Fiery Fred and Fatigue

County bowlers may start to show signs of fatigue this third week of the season. I’ve previously heard the response that it wasn’t a problem for bowlers in the good old days.

And if that’s true, then fair enough – either 1) my hypothesis is wrong (that elite pace bowlers can’t play four-days-on-three-days-off without a decline in performance) or 2) the old days were easier, meaning players could trundle all season long with no drop in performance.*

So I had a look at Fred Trueman’s record. Before we get into the results, it’s worth reminding ourselves of how the County Championship used to work. To modern eyes it looks relentless. Most games started the day after the last one. That meant August 1962 had nine three-day county fixtures, the only respite being Sundays (mid-game) where there was no play.** That is phenomenal fixture congestion. Did it impact performance? Yes.

F.S. Trueman (right arm fast)

Fred Trueman bowled 802 overs in the 1962 County Championship. Was he aware he averaged 15% more when one game started the day after the previous one? Rising to 23% if you just look at the County games.

The outcome was confounded by Trueman playing four Tests over the summer, so I looked further back – to the summer before he became an international cricketer, 1951. There the gap really was stark – averaging 51% more if there was no gap between games.

In the 15 matches where Trueman was unrested, he went wicketless in five of them. That didn’t happen in any of the ten games where he was coming in off at least a one day break.

In next week’s county games look at the pace bowlers with the heaviest workloads already this season: they’ll collectively be off their best. That’s Durham, Kent, Gloucestershire and Middlesex.

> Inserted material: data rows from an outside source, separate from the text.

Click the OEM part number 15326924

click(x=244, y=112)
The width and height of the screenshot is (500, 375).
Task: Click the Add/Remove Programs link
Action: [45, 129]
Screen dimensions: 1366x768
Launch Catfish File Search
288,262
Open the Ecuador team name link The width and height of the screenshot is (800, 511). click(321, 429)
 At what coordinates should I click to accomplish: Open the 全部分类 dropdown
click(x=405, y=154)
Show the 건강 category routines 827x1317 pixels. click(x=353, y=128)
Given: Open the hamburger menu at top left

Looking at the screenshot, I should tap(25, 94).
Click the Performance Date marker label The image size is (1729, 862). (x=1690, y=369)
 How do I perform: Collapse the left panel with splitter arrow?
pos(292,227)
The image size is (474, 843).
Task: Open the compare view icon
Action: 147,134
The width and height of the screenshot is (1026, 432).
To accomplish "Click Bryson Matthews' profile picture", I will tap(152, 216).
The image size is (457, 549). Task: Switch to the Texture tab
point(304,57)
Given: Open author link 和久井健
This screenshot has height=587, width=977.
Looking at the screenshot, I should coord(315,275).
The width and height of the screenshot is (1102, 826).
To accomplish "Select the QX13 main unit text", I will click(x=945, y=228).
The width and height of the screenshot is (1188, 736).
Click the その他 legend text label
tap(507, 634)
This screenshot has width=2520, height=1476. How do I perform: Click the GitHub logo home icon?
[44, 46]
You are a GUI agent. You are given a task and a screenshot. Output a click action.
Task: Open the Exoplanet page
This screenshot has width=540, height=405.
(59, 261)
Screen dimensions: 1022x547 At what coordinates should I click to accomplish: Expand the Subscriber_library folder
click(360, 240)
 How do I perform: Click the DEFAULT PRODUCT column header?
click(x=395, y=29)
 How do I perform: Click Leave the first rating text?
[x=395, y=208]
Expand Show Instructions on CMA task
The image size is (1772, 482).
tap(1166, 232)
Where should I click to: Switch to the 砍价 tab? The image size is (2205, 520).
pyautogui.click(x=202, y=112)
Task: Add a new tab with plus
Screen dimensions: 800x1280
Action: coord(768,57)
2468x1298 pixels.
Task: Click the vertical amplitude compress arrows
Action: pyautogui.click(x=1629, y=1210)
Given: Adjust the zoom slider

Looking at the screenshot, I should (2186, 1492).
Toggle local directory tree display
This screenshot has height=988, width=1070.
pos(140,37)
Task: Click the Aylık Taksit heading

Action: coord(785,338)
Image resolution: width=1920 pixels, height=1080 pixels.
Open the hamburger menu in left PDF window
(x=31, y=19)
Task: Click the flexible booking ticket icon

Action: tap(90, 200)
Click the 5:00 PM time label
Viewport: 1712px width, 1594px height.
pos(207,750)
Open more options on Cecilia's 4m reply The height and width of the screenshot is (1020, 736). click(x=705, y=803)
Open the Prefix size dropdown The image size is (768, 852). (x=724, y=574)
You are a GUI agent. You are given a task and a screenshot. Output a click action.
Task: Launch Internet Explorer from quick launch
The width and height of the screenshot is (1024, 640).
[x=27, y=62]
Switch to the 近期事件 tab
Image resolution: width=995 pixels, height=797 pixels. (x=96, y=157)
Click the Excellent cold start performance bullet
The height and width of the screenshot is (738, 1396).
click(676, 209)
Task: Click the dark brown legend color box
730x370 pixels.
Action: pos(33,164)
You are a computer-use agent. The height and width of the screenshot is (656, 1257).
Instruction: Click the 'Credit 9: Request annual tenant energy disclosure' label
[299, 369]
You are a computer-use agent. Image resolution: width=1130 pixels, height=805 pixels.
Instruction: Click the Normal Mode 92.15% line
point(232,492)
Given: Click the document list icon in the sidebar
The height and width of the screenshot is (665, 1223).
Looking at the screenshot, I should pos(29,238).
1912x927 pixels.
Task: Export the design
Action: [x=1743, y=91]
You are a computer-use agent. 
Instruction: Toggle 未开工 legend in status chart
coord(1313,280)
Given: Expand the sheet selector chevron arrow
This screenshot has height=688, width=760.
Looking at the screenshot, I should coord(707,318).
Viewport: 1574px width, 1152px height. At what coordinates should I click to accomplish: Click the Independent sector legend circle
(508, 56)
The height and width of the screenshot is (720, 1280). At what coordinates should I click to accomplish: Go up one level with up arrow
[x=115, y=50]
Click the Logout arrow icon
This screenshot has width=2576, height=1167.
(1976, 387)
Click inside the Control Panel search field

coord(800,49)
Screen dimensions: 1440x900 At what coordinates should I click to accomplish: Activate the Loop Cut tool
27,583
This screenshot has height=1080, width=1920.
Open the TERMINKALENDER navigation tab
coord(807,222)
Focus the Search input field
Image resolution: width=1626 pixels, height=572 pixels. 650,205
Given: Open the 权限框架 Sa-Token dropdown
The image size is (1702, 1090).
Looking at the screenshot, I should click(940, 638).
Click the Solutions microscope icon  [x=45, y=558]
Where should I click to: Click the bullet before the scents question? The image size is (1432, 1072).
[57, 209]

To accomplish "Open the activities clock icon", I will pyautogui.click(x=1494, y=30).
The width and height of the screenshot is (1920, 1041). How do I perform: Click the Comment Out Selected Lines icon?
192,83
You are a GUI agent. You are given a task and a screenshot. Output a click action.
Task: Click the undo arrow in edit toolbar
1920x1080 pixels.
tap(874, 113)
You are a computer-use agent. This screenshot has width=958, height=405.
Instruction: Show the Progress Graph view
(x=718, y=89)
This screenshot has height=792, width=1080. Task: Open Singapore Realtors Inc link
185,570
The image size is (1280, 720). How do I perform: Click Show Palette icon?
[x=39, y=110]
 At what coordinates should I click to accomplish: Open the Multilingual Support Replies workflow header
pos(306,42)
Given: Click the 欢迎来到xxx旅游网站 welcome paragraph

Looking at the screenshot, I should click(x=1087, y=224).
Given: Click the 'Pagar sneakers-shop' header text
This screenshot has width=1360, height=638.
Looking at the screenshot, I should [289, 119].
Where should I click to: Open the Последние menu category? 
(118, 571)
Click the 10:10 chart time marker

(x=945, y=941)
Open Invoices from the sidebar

PS. I think there are three things bookmakers miss when compiling county odds: Fatigue, Home Advantage, and the benefit from fielding first. So far, I’ve be unable to exploit this. At least there are 13 game weeks to go…

*There’s a third option – that players used to be tougher. And a fourth – that the warm-ups and drills make modern games more tiring than they need to be. I choose to discount these, but make your own mind up.

**I’m just about old enough to remember when some Tests had a break on a Sunday. Feels like another world.